Dans un rapport publié mardi, l’ONG décrit un massacre qui s’est déroulé pendant plusieurs jours entre le 27 et le 31 mars à Moura, entre Mopti et Djenné, dans une zone qui est l’un des principaux foyers de violence à Sahelia. Face à la multiplication des témoignages rapportés par la presse, l’état-major du Mali a évoqué mardi soir dans un communiqué des “allégations sans fondement” visant à “ternir l’image” des forces armées. Sans faire spécifiquement référence à HRW, il a réitéré que le respect des droits est une “priorité dans la conduite des affaires(s)” et a appelé à “la retenue face aux spéculations diffamatoires”.

“Le pire épisode d’atrocités” au Mali depuis 2012

Les autorités militaires qui ont pris le pouvoir par la force en 2020 avaient déjà donné vendredi leur version des événements, évoquant une opération qui avait tué 203 membres de “groupes terroristes armés” et arrêté 51 autres. Cependant, la mission de l’ONU au Mali, les États-Unis, l’Union européenne et la France ont exprimé leur inquiétude face aux rapports de Moura. Les événements de Moura sont “les pires atrocités commises” depuis le déclenchement des violences au Mali en 2012, selon HRW, citant 27 personnes qui ont été informées des événements, dont 19 rescapés et témoins. “Le gouvernement malien doit ouvrir de toute urgence et de manière impartiale une enquête sur ces massacres, y compris sur le rôle des troupes étrangères”, a déclaré Corinne Dufka, directrice du Sahel à HRW. Pour la crédibilité de ces enquêtes, les autorités doivent être assistées par l’Union africaine et les Nations unies, estime-t-il.

Certains soldats seraient russes

Les événements de Moura ont commencé le 27 mars avec l’arrivée de soldats par hélicoptère au milieu du marché aux bestiaux, indique HRW. Les militaires auraient alors échangé des coups de feu avec une trentaine d’islamistes armés dans la foule. Plusieurs islamistes, plusieurs civils et deux soldats étrangers auraient été tués. Des hélicoptères transportant des soldats maliens et des troupes étrangères ont pris le contrôle de Moura, selon des témoins cités par HRW. Les étrangers blancs sont assimilés aux Russes car ils ne parlent pas français et on a beaucoup parlé dans les médias, y compris les autorités, de l’arrivée de troupes russes ces derniers mois pour aider à combattre les djihadistes. Les soldats auraient ratissé la ville, “exécutant” un certain nombre de personnes et en capturant des centaines d’autres. Dans les jours qui ont suivi, des dizaines de prisonniers auraient été abattus et exécutés en petits groupes, peut-être à cause de leur tenue vestimentaire ou parce qu’ils portaient la barbe selon les règles djihadistes ou à cause de leur nationalité. “Meurtre délibérément ou maltraiter un détenu est un crime de guerre”, a déclaré HRW. Des civils ont été contraints de creuser des fosses communes avant d’être exécutés, selon HRW. Certains restes ont été brûlés au point qu’il ne les reconnaît pas, ajoute l’ONG.

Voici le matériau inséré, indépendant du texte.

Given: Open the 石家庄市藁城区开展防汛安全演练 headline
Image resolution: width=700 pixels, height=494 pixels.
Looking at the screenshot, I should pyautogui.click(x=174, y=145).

« Dépistage » et identification des « terroristes »

Dans un communiqué de presse publié mardi soir, l’état-major a déclaré que l’armée avait attaqué un groupe de “terroristes” qui s’opposaient aux violents combats. Une fois le contrôle de Moura assuré, les militaires ont procédé à un “triage” et identifié les “terroristes” qui se cachaient dans la population, a-t-il précisé. Il suffit à l’état-major de signaler des morts dans les rangs de l’armée sans plus de détails. Il ne fait aucune référence aux soldats étrangers. Mais il indique que l’opération a impliqué quatre équipes de forces spéciales et trois hélicoptères de transport Mi-17 de conception soviétique et deux avions de chasse Mi-35 de fabrication russe, ainsi que des avions de surveillance sans pilote.